= Exercise brief =
Output every line of the entries from the line containing "Task: Add Apple iPhone Charger to cart" through the last, exactly, with no other content.

Collected data entries:
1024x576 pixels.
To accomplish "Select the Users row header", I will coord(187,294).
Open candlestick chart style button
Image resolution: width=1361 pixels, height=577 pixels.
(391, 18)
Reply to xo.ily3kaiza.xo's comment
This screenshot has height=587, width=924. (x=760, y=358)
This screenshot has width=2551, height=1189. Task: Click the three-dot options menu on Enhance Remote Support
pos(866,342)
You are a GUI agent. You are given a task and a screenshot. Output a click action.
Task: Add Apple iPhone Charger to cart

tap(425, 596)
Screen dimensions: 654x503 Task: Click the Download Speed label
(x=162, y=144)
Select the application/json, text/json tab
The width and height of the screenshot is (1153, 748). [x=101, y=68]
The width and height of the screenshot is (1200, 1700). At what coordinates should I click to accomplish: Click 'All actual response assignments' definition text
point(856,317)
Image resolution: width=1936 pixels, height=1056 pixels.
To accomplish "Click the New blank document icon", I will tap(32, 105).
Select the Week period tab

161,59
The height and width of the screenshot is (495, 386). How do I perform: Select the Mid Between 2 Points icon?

= Answer area =
Task: Add Apple iPhone Charger to cart

tap(425, 596)
Screen dimensions: 654x503 Task: Click the Download Speed label
(x=162, y=144)
Select the application/json, text/json tab
The width and height of the screenshot is (1153, 748). [x=101, y=68]
The width and height of the screenshot is (1200, 1700). At what coordinates should I click to accomplish: Click 'All actual response assignments' definition text
point(856,317)
Image resolution: width=1936 pixels, height=1056 pixels.
To accomplish "Click the New blank document icon", I will tap(32, 105).
Select the Week period tab

161,59
The height and width of the screenshot is (495, 386). How do I perform: Select the Mid Between 2 Points icon?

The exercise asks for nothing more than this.